Puis, quand le liquide refroidit, les protéines se ré-associent par leurs extrémités, par trois, ce qui forment un "réseau", une sorte d’échafaudage où sont piégées les molécules d'eau et les molécules qui étaient dissoutes dans l'eau. C'est la prise en gel.
A partir de l'ananas frais
Cela étant, quand la gelée est faite à partir de jus d'ananas qui n'a pas été chauffé, notamment quand on lui a ajouté un peu d'eau où de la gélatine a été dissoute, alors la gelée prend... mais elle se défait ensuite! Et c'est cela qui alerte souvent cuisinières et cuisiniers... et qui justifie ce billet.
Pourquoi cet échec ? Parce que le jus d'ananas frais n'est pas que de l'eau avec du gout : il contient lui-même des protéines, mais des protéines d'une autre sorte, à savoir des protéases, c'est-à-dire des protéines qui coupent les autres protéines. Et les protéases coupent donc les protéines de gélatine du réseau, de sorte que ce réseau est dégradé : le système redevient liquide.
La solution?
La solution, pour éviter ce désastre culinaire ? Une première solution consiste à chauffer le jus d'ananas, parce que, alors, les protéases sont "dénaturées", à savoir qu'elles perdent leur capacité de couper les autres protéines. Certes, le goût du jus perd un peu en fraîcheur, mais un chauffage rapide fait l'affaire.
Sinon, on peut faire le gel avec autre chose que de la gélatine, tel l'agar-agar, qui n'est pas une protéine mais un "polysaccharide" (un "sucre"), lequel n'est pas attaqué par les protéases.

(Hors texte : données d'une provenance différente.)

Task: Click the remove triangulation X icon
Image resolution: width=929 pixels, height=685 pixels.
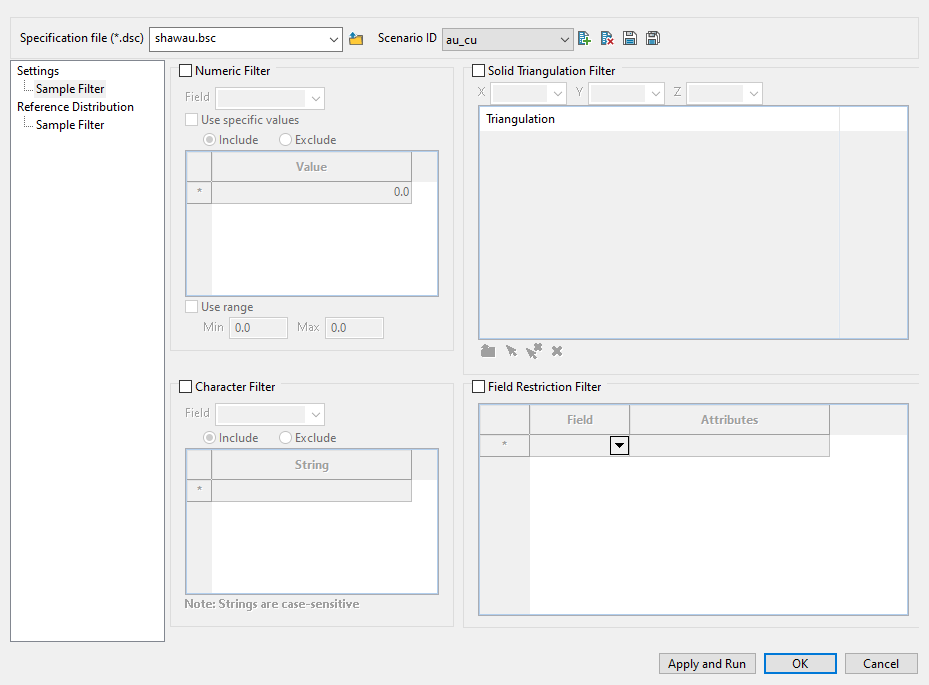Action: [x=557, y=351]
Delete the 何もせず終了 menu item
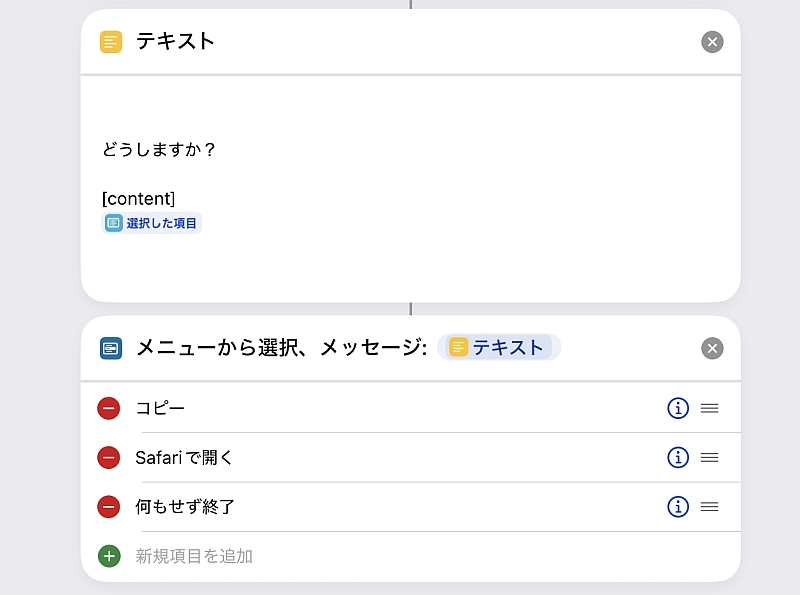The width and height of the screenshot is (800, 595). (x=109, y=507)
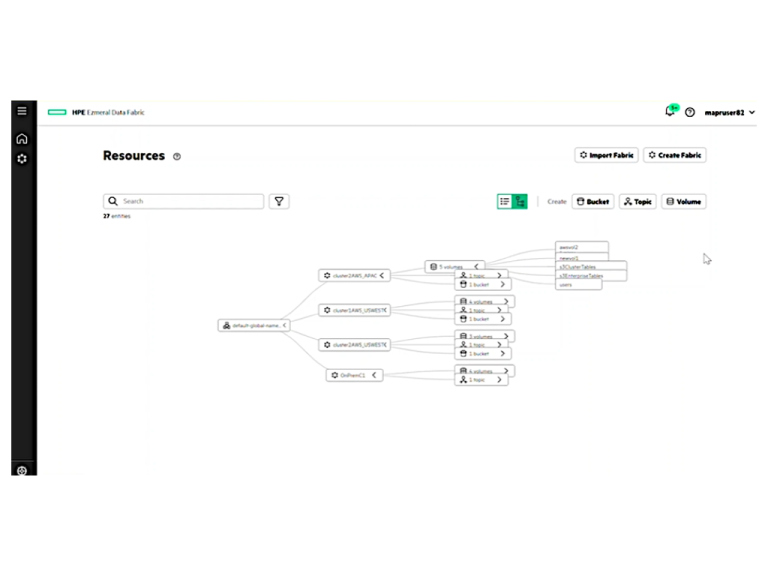This screenshot has height=576, width=768.
Task: Click the filter funnel icon
Action: pos(279,201)
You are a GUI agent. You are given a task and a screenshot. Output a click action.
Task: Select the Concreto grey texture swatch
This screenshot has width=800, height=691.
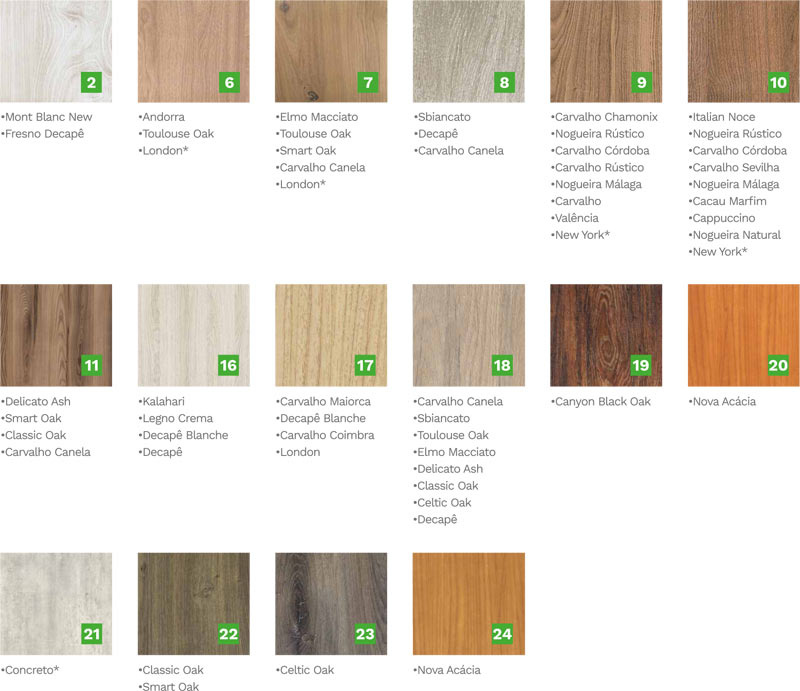click(56, 604)
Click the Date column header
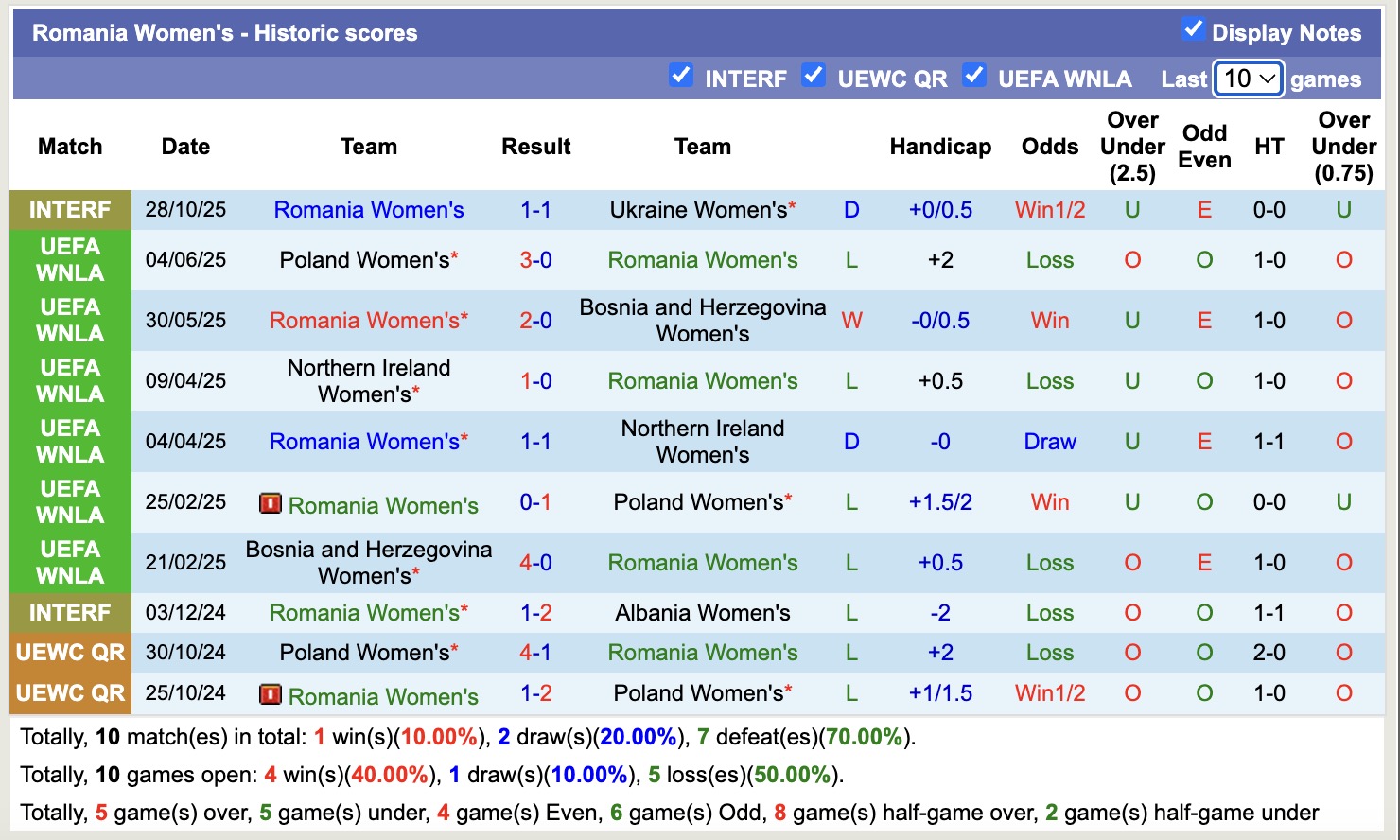This screenshot has height=840, width=1400. tap(185, 147)
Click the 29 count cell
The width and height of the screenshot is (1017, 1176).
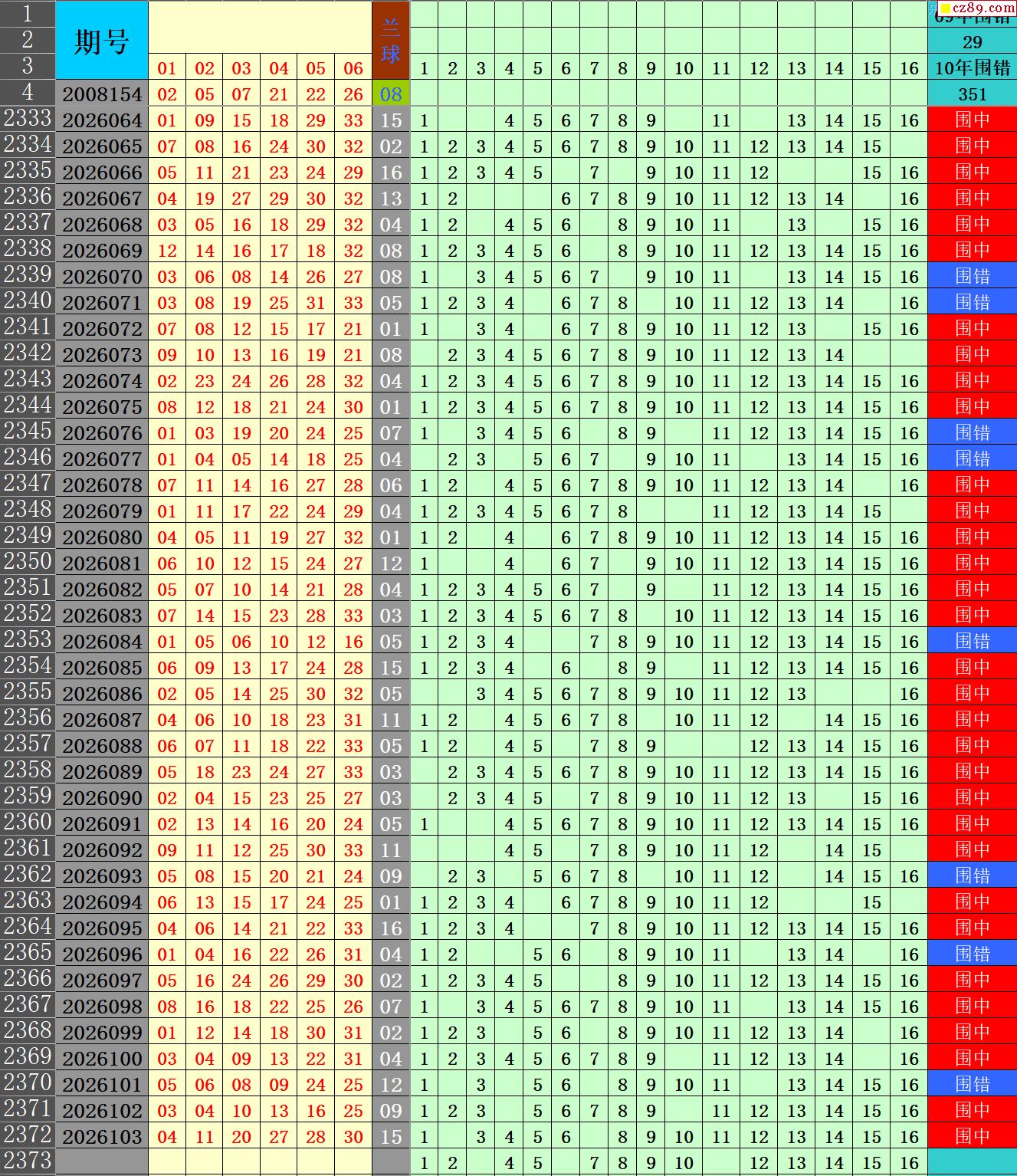point(972,41)

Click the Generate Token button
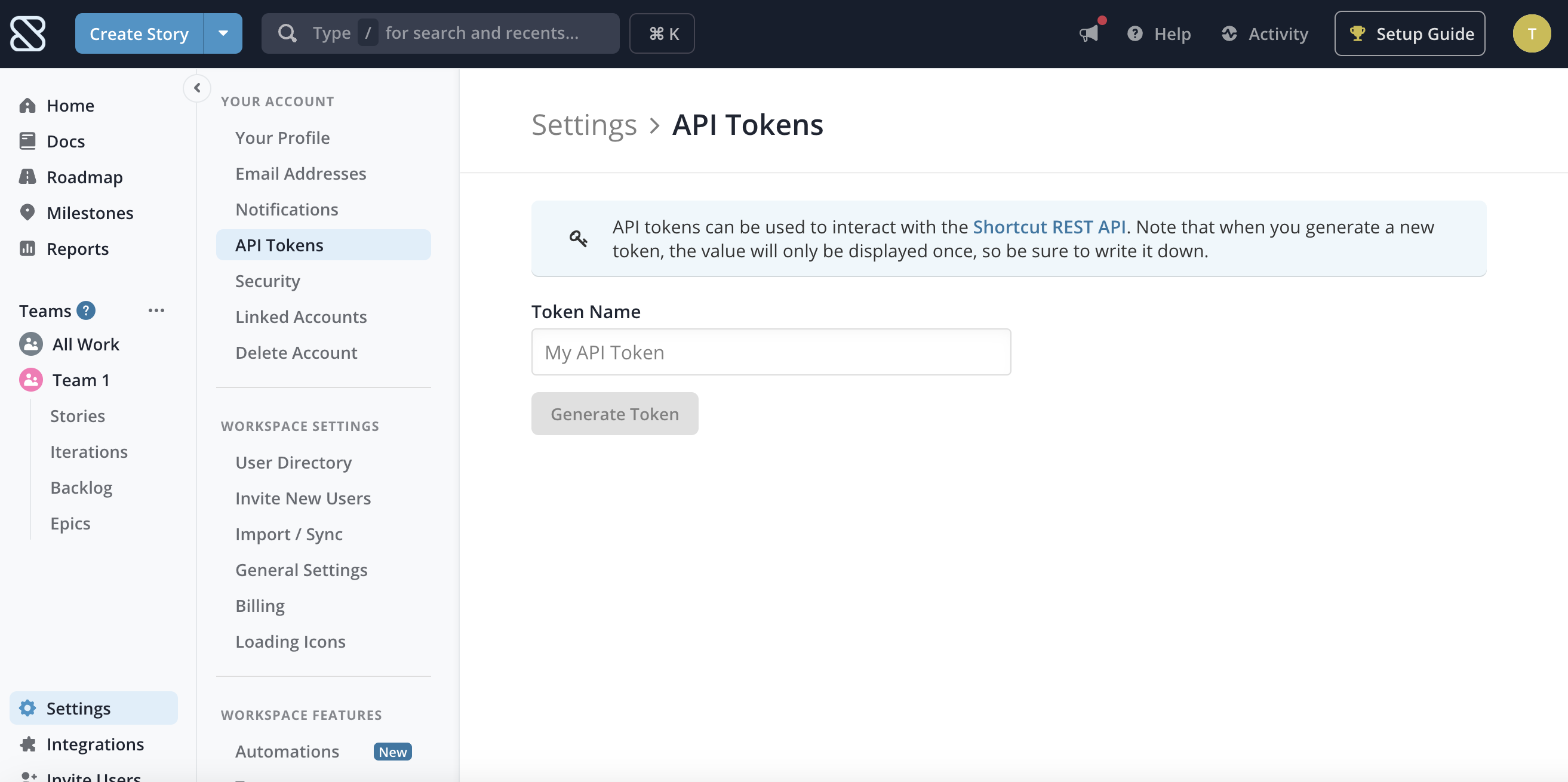point(614,414)
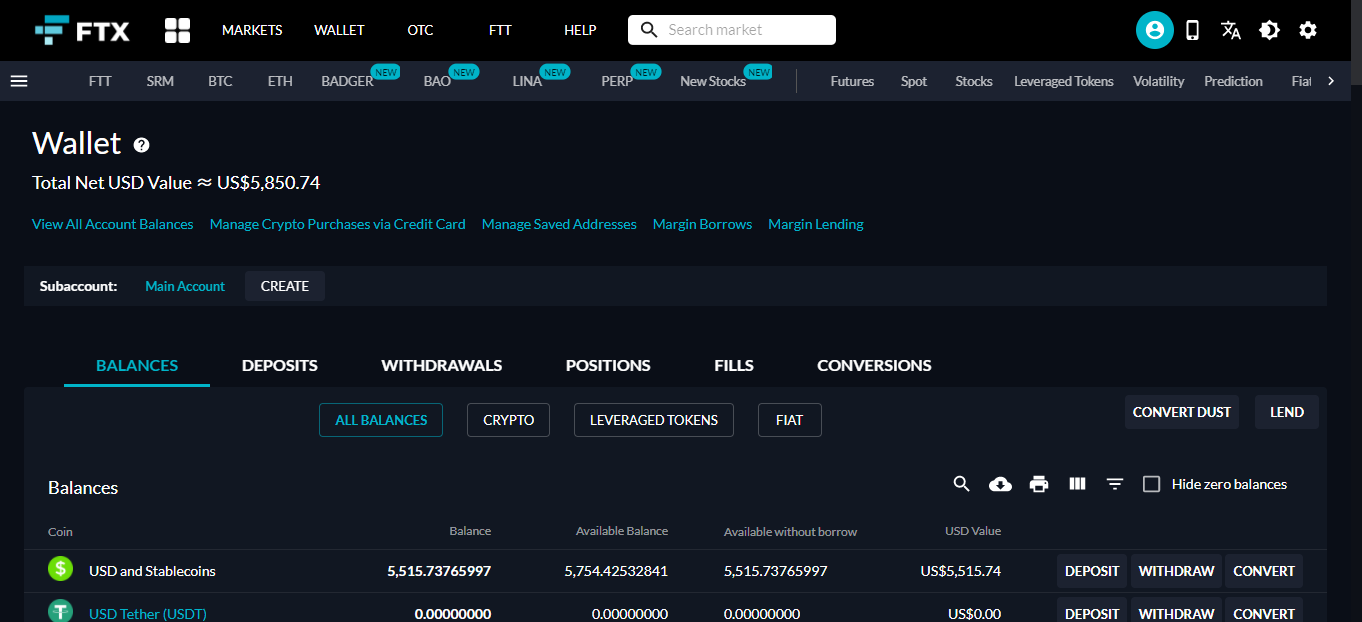Image resolution: width=1362 pixels, height=622 pixels.
Task: Click the Convert Dust button
Action: 1181,412
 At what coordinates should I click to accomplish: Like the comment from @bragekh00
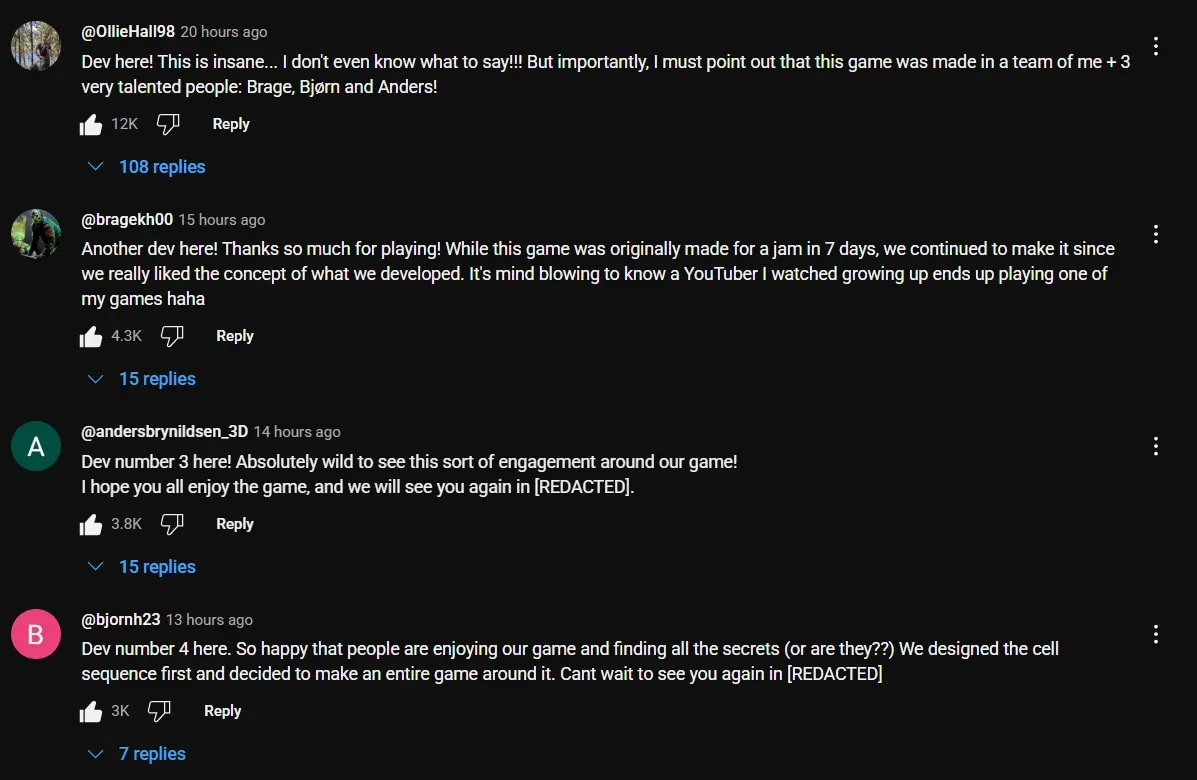coord(91,337)
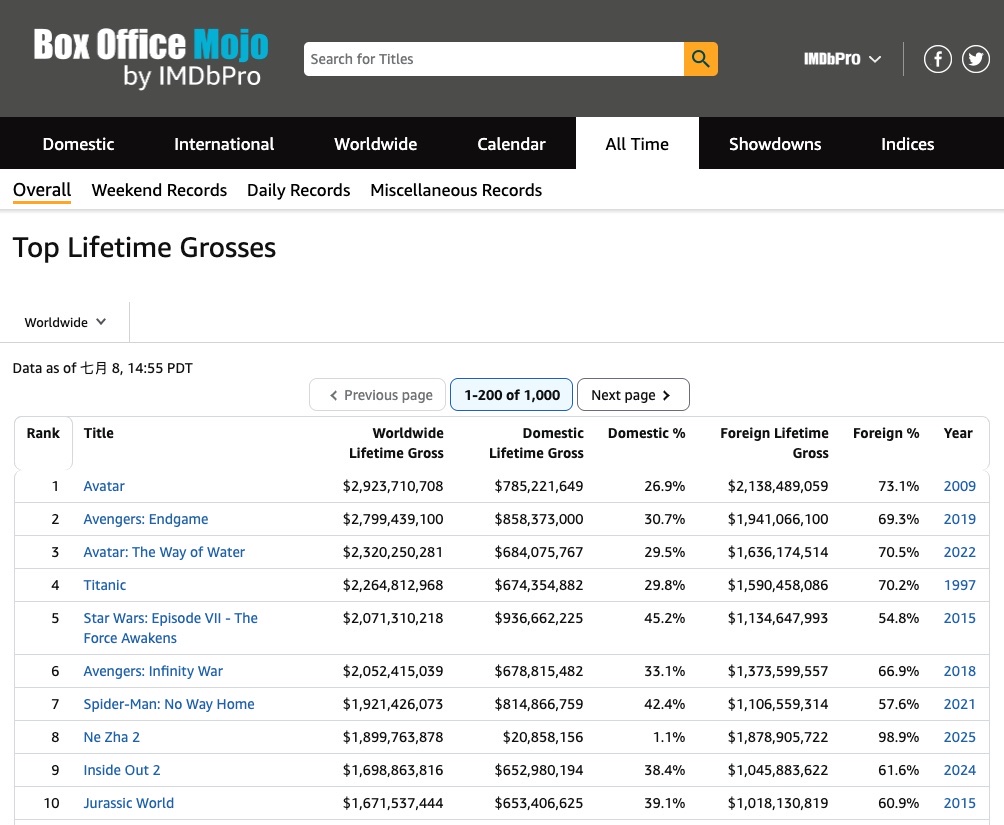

Vous trouverez des indications supplémentaires sur le site de Pierre Gagnaire (https://www.pierregagnaire.com/pierre_gagnaire/pierre_et_herve) et dans mon livre
Et quels autres végétaux ou parties de végétaux ?
L'ananas n'est pas le seul végétal à contenir des protéases gênantes pour la gélification. Il y a aussi la papaye, la figue, le kiwi, le cassis... et sans doute bien d'autres tissus végétaux. Lesquels ?
Ce blog contient: - des réflexions scientifiques - des mécanismes, des phénomènes, à partir de la cuisine - des idées sur les "études" (ce qui est fautivement nommé "enseignement" - des idées "politiques" : pour une vie en collectivité plus rationnelle et plus harmonieuse ; des relents des Lumières ! Pour me joindre par email : herve.this@inrae.fr
Affichage des articles dont le libellé est kiwi. Afficher tous les articles
Affichage des articles dont le libellé est kiwi. Afficher tous les articles
samedi 1 juin 2019
Inscription à :
Articles (Atom)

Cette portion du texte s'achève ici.